• **Required work**:
Scan the material and copy out each line where the word "indicator" occurs.

• **Listed records**:
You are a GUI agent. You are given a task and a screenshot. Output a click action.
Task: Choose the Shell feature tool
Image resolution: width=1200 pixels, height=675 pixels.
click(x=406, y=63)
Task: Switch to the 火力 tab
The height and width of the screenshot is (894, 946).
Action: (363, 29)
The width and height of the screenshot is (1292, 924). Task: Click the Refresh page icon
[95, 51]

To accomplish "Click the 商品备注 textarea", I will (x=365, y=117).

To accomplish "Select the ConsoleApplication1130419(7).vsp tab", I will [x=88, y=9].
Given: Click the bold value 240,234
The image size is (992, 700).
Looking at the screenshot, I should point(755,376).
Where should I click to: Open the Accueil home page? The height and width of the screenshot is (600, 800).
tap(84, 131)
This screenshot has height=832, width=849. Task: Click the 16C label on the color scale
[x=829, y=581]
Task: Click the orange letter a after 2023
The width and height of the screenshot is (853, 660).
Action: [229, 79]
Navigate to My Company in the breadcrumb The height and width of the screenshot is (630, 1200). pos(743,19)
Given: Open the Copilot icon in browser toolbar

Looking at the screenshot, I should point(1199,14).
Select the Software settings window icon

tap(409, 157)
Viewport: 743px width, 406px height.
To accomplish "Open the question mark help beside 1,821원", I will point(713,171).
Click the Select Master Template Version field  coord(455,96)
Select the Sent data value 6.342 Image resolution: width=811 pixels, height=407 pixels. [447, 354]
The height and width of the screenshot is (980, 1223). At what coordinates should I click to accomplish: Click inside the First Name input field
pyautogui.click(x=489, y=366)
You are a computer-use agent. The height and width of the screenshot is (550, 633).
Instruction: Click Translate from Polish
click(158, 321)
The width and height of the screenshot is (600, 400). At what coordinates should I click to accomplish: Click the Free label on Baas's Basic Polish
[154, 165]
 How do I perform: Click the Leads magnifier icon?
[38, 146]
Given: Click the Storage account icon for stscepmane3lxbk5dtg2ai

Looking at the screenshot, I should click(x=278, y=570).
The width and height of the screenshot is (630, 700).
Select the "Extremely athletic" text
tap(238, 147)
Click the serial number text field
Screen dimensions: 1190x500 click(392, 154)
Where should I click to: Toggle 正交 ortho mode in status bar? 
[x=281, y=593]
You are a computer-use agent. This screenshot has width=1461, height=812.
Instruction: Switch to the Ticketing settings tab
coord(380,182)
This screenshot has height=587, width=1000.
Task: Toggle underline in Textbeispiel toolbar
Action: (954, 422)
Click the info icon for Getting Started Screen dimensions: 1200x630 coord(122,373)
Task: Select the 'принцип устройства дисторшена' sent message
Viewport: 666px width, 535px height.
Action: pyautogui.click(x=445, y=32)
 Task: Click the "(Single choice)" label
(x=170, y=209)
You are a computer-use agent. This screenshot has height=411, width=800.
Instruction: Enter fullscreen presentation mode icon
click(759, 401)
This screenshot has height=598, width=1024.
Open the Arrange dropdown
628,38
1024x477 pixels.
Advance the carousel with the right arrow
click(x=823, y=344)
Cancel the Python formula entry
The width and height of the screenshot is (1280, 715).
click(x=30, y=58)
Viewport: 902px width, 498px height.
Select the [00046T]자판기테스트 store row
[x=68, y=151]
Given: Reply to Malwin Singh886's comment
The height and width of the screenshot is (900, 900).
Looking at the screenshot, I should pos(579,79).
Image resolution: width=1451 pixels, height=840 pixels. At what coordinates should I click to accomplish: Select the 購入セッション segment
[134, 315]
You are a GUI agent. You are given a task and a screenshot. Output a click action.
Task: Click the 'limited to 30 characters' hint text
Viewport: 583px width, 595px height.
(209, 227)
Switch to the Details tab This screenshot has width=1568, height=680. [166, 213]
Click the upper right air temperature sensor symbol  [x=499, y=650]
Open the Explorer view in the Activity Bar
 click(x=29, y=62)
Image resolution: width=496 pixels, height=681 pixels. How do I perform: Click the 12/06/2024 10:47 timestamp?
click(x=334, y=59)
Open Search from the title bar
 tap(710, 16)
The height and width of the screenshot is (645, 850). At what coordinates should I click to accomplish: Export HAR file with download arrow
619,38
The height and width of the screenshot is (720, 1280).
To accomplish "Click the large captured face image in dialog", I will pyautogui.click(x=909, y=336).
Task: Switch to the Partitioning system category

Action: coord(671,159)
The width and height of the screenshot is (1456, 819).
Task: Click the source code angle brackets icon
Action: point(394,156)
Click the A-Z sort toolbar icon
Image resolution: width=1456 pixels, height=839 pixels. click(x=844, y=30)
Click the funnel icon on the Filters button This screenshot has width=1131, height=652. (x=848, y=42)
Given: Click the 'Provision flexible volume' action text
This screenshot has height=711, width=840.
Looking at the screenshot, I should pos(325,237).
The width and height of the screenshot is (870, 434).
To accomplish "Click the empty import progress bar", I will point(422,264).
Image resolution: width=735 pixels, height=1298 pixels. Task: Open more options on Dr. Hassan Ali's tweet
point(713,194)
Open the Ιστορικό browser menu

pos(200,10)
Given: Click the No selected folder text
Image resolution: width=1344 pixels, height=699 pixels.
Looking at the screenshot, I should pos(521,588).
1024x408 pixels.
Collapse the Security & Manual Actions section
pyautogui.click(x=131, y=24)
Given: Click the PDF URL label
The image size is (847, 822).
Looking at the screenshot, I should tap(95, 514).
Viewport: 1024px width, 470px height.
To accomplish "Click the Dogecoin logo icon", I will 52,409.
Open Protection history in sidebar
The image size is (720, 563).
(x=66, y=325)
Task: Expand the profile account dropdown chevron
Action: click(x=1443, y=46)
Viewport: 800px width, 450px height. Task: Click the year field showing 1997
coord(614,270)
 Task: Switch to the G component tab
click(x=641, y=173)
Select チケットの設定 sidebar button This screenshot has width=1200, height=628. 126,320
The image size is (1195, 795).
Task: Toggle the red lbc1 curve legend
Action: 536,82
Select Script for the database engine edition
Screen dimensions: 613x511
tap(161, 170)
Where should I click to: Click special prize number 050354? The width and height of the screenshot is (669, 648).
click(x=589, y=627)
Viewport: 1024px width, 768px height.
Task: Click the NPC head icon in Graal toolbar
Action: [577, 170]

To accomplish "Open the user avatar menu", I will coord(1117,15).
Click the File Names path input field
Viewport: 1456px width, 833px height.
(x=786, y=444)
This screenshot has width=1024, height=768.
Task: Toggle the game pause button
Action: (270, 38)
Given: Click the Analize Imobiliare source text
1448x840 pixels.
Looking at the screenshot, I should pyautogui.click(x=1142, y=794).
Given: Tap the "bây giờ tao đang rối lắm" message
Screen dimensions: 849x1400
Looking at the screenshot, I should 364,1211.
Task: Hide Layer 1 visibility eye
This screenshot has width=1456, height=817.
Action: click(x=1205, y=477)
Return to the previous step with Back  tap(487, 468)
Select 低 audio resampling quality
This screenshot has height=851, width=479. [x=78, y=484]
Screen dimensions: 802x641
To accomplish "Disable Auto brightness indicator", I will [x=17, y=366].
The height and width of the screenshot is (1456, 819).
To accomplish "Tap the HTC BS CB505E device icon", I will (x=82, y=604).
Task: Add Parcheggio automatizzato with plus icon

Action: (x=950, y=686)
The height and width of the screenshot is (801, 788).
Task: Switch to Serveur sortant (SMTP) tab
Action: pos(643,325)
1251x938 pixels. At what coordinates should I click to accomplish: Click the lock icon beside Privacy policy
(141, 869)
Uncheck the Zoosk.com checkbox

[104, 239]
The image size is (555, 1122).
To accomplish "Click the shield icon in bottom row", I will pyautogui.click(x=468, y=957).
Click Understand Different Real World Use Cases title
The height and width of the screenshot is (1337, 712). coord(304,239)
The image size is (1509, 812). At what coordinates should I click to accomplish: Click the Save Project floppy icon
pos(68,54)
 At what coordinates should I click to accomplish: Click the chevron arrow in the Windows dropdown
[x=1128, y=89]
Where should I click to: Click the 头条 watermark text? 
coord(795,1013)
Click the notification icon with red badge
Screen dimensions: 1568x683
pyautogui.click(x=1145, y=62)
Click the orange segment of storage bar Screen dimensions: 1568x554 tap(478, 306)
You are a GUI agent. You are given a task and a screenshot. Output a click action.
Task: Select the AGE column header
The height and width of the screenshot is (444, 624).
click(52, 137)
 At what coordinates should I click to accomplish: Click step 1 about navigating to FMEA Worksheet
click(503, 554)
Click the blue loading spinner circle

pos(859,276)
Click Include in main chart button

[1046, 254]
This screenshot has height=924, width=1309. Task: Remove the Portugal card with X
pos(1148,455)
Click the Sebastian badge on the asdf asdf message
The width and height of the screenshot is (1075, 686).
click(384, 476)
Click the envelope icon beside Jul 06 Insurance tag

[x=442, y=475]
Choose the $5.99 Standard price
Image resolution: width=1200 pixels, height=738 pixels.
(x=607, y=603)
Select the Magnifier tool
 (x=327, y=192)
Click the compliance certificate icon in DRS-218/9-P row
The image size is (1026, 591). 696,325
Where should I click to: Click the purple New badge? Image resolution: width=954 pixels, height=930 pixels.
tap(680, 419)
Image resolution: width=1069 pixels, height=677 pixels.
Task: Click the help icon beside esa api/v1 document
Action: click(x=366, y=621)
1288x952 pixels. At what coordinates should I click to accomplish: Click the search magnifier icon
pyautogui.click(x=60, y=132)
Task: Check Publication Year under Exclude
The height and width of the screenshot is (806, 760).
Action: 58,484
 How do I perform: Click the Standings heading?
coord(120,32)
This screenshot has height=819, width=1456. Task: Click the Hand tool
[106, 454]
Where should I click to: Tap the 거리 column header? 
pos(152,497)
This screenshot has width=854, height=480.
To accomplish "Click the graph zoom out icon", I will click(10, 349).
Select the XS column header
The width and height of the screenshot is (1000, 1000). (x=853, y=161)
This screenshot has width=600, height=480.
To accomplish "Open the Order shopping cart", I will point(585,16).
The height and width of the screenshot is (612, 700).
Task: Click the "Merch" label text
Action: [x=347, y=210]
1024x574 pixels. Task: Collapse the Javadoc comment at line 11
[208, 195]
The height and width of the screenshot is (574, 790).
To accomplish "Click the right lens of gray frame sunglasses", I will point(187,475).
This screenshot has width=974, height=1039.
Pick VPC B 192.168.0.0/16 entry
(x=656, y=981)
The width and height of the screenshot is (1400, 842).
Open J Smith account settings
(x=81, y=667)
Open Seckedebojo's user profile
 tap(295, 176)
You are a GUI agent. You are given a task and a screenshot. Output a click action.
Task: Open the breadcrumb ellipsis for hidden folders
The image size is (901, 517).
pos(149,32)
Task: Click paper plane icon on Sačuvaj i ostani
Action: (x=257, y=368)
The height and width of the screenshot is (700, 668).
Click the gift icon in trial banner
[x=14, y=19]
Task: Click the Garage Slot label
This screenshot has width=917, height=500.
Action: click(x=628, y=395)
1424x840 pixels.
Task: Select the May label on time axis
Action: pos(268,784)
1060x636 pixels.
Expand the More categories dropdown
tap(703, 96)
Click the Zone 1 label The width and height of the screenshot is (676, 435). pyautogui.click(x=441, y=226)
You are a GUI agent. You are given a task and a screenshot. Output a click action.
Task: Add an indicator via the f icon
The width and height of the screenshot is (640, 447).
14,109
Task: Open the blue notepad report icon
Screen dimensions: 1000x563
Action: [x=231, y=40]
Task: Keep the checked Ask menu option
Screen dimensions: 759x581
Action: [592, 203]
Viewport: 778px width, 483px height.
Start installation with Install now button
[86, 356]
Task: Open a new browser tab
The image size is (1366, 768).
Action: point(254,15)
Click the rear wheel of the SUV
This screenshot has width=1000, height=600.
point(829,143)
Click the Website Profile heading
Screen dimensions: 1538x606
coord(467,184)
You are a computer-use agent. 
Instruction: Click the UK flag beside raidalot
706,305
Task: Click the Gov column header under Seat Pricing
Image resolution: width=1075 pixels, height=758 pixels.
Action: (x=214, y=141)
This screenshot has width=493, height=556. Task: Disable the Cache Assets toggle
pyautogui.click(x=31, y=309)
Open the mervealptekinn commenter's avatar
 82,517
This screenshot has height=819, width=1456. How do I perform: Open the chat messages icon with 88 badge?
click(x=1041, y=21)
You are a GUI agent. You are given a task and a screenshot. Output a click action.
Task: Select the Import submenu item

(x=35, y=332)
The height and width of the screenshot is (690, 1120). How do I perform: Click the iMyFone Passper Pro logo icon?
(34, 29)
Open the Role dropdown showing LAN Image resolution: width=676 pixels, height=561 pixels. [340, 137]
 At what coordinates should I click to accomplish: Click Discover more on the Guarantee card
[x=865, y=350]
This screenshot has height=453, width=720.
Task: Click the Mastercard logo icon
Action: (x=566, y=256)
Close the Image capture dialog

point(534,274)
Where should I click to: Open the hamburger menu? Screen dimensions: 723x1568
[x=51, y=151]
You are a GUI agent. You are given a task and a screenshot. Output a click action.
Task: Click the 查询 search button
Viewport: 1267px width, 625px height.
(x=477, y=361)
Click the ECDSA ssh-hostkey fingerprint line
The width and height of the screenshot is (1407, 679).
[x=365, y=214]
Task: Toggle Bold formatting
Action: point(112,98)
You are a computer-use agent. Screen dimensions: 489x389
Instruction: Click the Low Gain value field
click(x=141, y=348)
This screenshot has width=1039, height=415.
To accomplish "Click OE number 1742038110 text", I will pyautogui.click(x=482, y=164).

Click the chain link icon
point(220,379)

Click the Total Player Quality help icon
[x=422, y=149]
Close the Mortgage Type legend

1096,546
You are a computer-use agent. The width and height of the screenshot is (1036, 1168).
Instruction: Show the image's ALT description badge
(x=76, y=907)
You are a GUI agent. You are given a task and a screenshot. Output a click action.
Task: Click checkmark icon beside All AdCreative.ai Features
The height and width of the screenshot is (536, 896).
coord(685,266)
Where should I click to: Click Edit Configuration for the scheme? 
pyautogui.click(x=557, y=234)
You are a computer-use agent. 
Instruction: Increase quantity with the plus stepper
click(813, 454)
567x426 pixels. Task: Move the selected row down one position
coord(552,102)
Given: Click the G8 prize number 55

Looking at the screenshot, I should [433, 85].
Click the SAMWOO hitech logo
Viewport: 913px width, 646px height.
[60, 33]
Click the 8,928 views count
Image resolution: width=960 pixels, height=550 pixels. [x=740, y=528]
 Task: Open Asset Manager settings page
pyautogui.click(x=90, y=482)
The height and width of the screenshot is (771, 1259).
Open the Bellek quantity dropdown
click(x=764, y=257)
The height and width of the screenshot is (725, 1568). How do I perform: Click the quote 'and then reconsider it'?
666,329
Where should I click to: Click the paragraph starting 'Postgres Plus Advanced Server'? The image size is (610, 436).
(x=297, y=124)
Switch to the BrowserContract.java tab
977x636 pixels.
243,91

• **Response to the task**:
To accomplish "Disable Auto brightness indicator", I will [x=17, y=366].
Task: Add an indicator via the f icon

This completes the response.